» **Work request**
Every entry should come back exactly as written, minus the pictures.
[Data excerpts Boundary: Start]
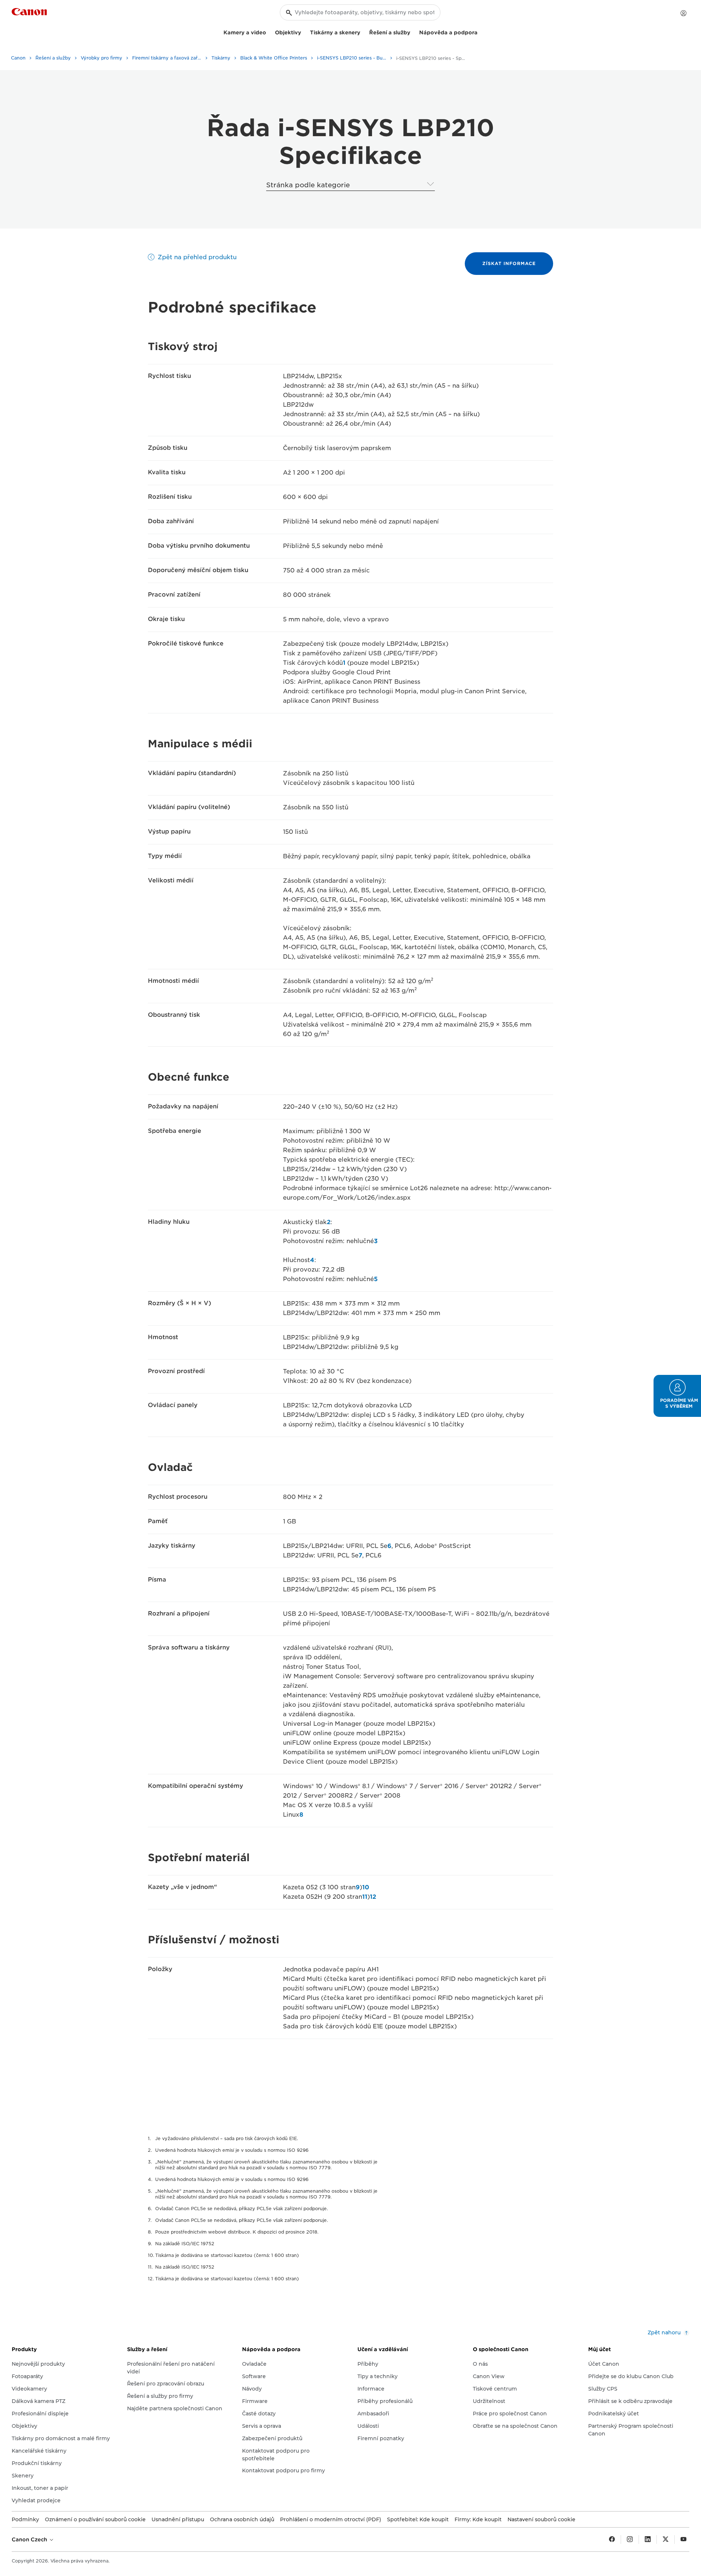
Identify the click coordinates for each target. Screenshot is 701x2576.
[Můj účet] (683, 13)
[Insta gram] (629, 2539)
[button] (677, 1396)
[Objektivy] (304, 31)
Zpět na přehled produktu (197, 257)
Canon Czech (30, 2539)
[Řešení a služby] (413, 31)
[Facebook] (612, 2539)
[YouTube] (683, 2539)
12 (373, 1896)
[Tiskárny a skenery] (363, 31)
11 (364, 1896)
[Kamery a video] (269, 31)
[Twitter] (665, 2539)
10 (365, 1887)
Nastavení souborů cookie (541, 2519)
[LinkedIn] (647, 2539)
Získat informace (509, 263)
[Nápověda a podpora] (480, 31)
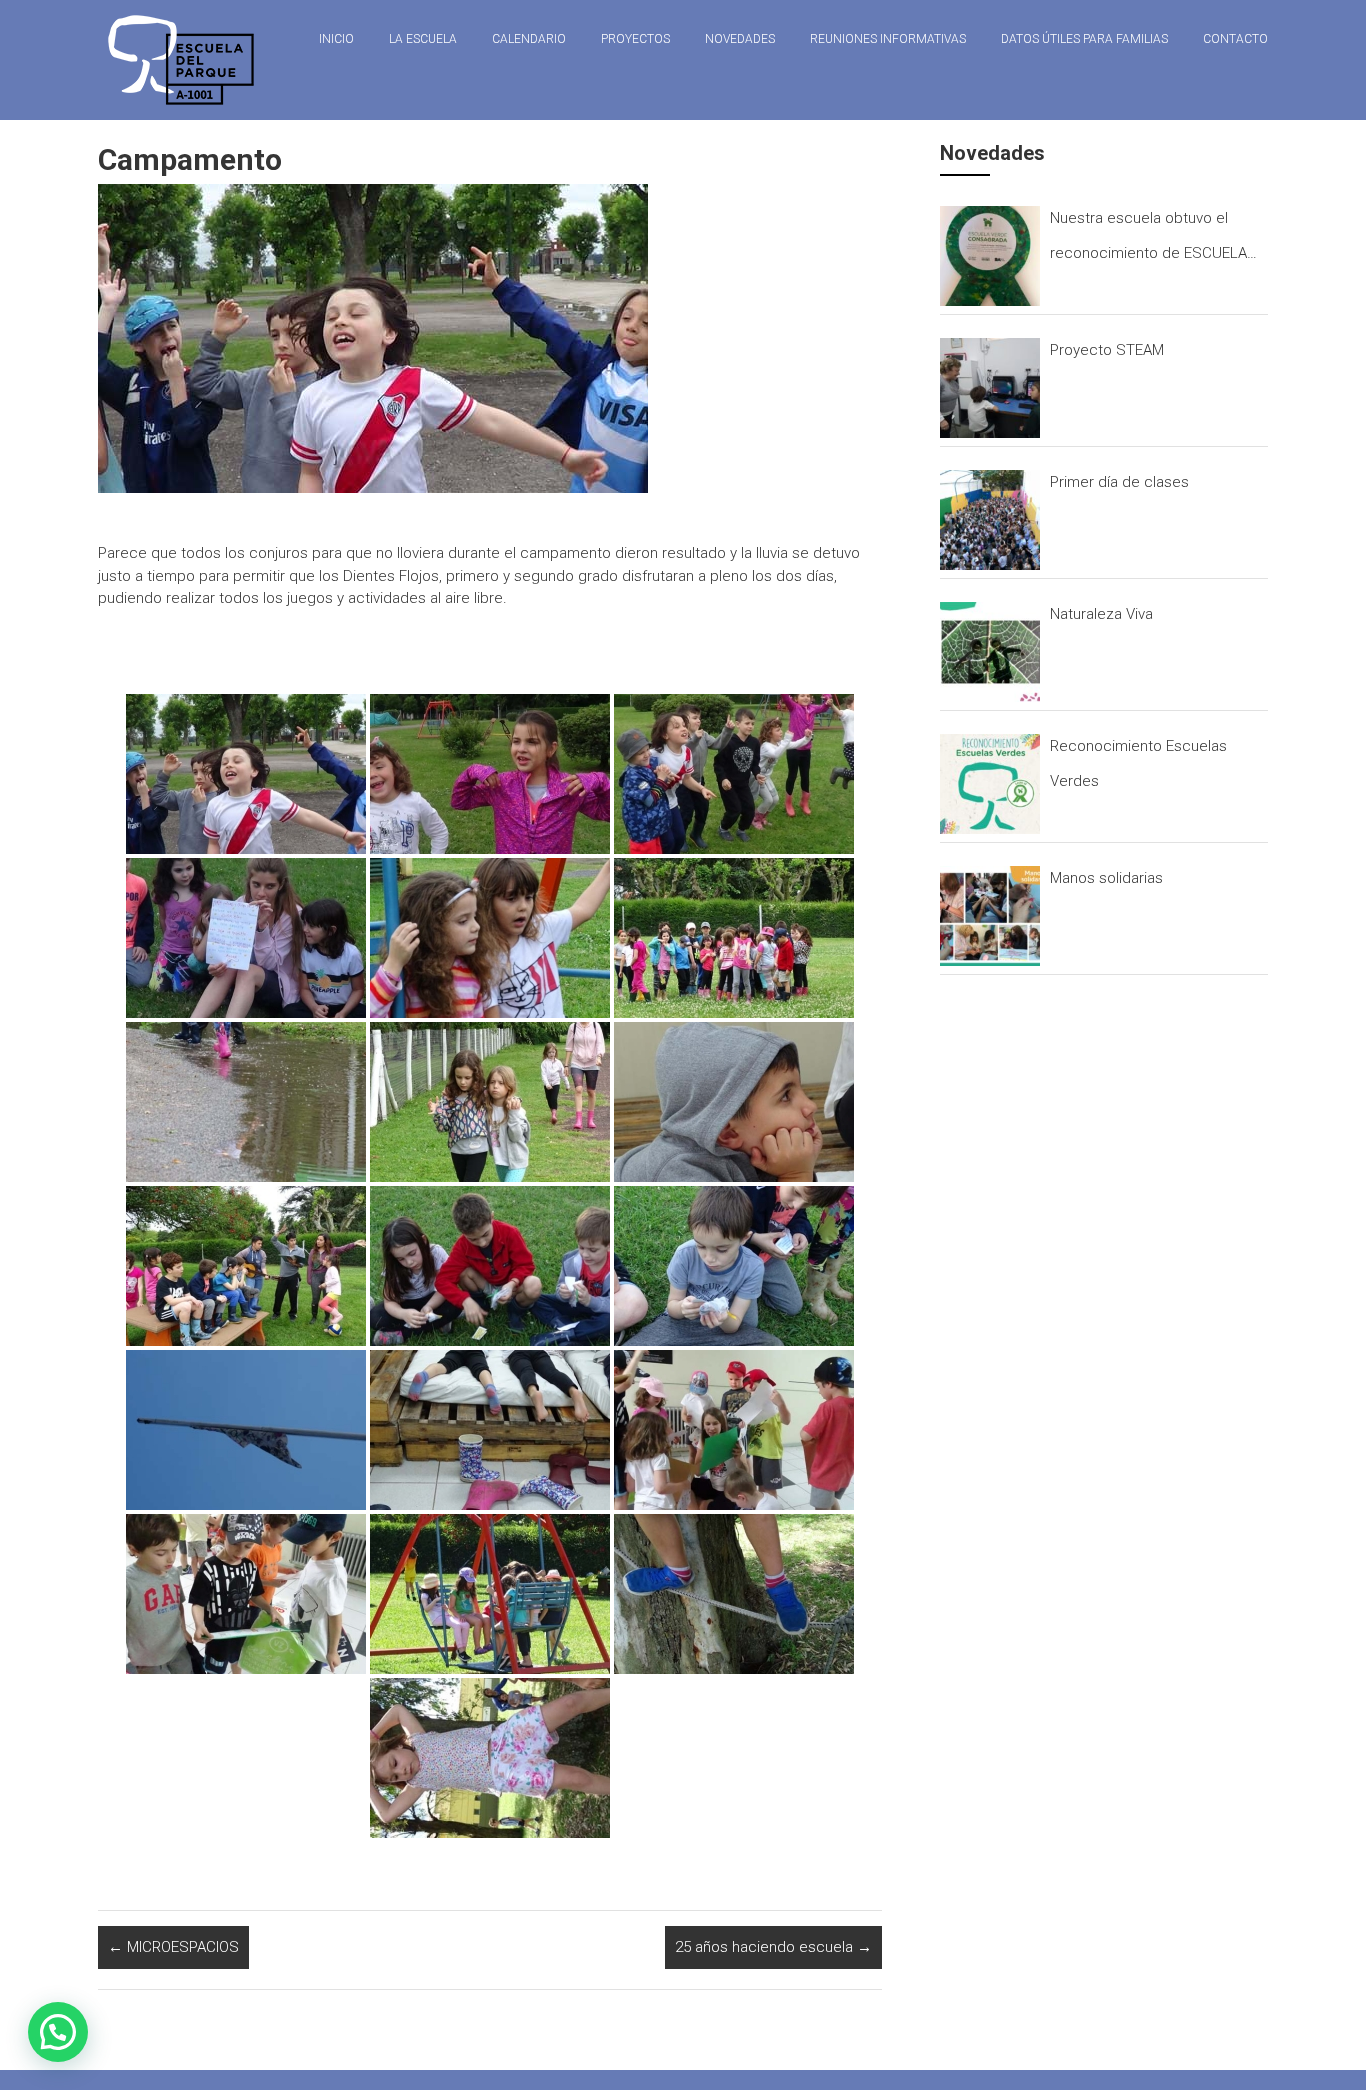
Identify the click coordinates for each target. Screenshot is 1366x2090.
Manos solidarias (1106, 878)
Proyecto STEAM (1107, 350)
[Data excerpts Boundary: End]
» **Response to the task**
Identify the click coordinates for each target. Screenshot is 701x2576.
[Můj účet] (683, 13)
[Insta gram] (629, 2539)
[button] (677, 1396)
[Objektivy] (304, 31)
Zpět na přehled produktu (197, 257)
Canon Czech (30, 2539)
[Řešení a služby] (413, 31)
[Facebook] (612, 2539)
[YouTube] (683, 2539)
12 (373, 1896)
[Tiskárny a skenery] (363, 31)
11 (364, 1896)
[Kamery a video] (269, 31)
[Twitter] (665, 2539)
10 (365, 1887)
Nastavení souborů cookie (541, 2519)
[LinkedIn] (647, 2539)
Získat informace (509, 263)
[Nápověda a podpora] (480, 31)
Identify the click coordinates for each target. Screenshot is 1366x2090.
Manos solidarias (1106, 878)
Proyecto STEAM (1107, 350)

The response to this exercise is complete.